**THE PROBLEM:** Go through the following data and transcribe exactly the stretch of lines from the one holding "Duvets (405, 60)" to the one holding "024.3556.9801 (554, 2477)", both included.
INPUT Block Start
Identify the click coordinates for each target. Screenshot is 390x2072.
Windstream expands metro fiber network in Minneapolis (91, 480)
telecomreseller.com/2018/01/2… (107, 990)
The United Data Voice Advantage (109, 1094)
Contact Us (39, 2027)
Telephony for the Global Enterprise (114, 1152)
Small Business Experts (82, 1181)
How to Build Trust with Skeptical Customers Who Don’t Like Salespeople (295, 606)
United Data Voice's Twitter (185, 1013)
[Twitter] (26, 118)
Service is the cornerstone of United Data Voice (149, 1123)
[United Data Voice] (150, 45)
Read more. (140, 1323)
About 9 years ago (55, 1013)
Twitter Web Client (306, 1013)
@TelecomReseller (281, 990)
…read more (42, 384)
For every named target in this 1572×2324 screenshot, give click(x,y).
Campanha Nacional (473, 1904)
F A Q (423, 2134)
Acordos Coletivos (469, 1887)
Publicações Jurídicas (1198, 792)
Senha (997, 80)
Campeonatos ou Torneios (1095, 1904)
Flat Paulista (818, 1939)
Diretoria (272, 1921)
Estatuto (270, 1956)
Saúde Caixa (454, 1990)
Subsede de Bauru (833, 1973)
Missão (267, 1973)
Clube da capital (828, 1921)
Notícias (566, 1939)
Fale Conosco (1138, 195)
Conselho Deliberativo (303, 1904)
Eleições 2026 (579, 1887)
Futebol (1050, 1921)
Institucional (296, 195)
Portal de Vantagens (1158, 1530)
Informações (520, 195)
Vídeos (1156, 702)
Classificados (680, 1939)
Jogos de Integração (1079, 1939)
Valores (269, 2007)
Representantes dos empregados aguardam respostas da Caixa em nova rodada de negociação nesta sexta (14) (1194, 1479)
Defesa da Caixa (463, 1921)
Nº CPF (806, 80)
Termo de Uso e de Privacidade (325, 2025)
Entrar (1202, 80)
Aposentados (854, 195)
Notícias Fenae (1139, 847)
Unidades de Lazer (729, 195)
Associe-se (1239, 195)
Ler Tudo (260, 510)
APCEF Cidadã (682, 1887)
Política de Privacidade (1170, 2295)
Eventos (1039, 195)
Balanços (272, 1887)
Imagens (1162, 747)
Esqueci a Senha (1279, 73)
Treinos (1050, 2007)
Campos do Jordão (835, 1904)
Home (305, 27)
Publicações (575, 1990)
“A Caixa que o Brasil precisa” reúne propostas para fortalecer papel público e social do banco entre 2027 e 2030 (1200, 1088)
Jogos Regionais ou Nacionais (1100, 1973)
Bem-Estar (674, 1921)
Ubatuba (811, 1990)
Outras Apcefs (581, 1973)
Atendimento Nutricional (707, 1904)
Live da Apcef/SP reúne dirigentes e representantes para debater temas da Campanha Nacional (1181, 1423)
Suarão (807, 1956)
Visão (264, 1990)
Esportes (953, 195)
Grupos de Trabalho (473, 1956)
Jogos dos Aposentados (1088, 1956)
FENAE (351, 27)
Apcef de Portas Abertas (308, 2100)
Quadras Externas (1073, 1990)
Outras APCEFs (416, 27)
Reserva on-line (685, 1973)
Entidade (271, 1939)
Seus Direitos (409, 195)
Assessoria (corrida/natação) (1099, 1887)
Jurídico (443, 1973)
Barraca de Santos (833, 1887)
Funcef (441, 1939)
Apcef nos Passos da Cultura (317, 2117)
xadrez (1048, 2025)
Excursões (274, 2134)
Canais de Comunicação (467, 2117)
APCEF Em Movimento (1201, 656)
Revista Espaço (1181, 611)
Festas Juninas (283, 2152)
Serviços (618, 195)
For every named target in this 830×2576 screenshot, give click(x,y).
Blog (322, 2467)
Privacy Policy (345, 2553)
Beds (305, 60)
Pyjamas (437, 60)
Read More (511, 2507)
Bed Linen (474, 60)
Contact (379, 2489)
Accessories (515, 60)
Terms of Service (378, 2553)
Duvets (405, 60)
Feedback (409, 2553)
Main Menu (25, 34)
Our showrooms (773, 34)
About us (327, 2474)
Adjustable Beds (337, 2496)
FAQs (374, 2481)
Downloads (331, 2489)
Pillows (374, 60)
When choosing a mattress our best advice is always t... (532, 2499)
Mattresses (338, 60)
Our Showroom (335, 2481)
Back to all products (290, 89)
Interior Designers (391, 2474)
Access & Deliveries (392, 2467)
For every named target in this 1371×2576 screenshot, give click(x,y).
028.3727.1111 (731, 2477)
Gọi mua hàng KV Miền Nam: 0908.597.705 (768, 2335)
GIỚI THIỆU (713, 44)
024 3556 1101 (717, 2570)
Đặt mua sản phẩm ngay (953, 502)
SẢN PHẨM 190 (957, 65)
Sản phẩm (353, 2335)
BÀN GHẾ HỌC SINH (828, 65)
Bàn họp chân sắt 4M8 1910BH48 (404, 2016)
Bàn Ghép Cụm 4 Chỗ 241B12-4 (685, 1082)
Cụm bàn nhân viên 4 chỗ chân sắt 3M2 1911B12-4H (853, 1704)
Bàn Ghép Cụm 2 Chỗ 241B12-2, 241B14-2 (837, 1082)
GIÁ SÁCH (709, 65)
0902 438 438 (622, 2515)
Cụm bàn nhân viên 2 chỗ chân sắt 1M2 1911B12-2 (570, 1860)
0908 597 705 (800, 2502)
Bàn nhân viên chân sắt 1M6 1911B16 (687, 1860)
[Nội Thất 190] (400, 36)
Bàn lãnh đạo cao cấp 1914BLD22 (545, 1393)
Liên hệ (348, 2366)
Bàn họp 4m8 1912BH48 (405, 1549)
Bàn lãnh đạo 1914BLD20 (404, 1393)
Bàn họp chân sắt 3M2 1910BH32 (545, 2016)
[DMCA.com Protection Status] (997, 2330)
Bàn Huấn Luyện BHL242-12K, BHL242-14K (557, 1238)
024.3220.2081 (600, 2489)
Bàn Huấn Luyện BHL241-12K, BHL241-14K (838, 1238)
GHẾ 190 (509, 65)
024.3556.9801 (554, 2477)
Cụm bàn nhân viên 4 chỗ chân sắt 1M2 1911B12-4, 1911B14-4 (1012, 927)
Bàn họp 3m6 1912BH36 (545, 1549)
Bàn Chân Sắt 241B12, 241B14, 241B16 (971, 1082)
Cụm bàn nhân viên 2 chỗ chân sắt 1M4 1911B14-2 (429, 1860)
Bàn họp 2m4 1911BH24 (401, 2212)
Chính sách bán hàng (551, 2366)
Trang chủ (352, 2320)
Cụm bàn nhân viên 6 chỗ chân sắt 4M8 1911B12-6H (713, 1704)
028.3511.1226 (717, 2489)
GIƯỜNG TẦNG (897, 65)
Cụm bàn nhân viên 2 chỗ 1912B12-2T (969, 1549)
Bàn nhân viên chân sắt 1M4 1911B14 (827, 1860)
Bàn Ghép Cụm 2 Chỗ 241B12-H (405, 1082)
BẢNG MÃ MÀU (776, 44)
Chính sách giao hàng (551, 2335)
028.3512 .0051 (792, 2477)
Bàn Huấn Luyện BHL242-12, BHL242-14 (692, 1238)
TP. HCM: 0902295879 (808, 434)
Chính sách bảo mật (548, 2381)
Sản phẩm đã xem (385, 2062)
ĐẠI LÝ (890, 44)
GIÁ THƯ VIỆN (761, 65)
INPUT Block End
**COMPLETED EXERCISE:**
Duvets (405, 60)
Feedback (409, 2553)
Main Menu (25, 34)
Our showrooms (773, 34)
About us (327, 2474)
Adjustable Beds (337, 2496)
FAQs (374, 2481)
Downloads (331, 2489)
Pillows (374, 60)
When choosing a mattress our best advice is always t... (532, 2499)
Mattresses (338, 60)
Our Showroom (335, 2481)
Back to all products (290, 89)
Interior Designers (391, 2474)
Access & Deliveries (392, 2467)
For every named target in this 1371×2576 screenshot, give click(x,y).
028.3727.1111 (731, 2477)
Gọi mua hàng KV Miền Nam: 0908.597.705 (768, 2335)
GIỚI THIỆU (713, 44)
024 3556 1101 (717, 2570)
Đặt mua sản phẩm ngay (953, 502)
SẢN PHẨM 190 (957, 65)
Sản phẩm (353, 2335)
BÀN GHẾ HỌC SINH (828, 65)
Bàn họp chân sắt 4M8 1910BH48 (404, 2016)
Bàn Ghép Cụm 4 Chỗ 241B12-4 (685, 1082)
Cụm bàn nhân viên 4 chỗ chân sắt 3M2 1911B12-4H (853, 1704)
Bàn Ghép Cụm 2 Chỗ 241B12-2, 241B14-2 (837, 1082)
GIÁ SÁCH (709, 65)
0902 438 438 (622, 2515)
Cụm bàn nhân viên 2 chỗ chân sắt 1M2 1911B12-2 (570, 1860)
0908 597 705 (800, 2502)
Bàn nhân viên chân sắt 1M6 1911B16 (687, 1860)
[Nội Thất 190] (400, 36)
Bàn lãnh đạo cao cấp 1914BLD22 (545, 1393)
Liên hệ (348, 2366)
Bàn họp 4m8 1912BH48 (405, 1549)
Bàn lãnh đạo 1914BLD20 (404, 1393)
Bàn họp chân sắt 3M2 1910BH32 (545, 2016)
[DMCA.com Protection Status] (997, 2330)
Bàn Huấn Luyện BHL242-12K, BHL242-14K (557, 1238)
024.3220.2081 (600, 2489)
Bàn Huấn Luyện BHL241-12K, BHL241-14K (838, 1238)
GHẾ 190 (509, 65)
024.3556.9801 (554, 2477)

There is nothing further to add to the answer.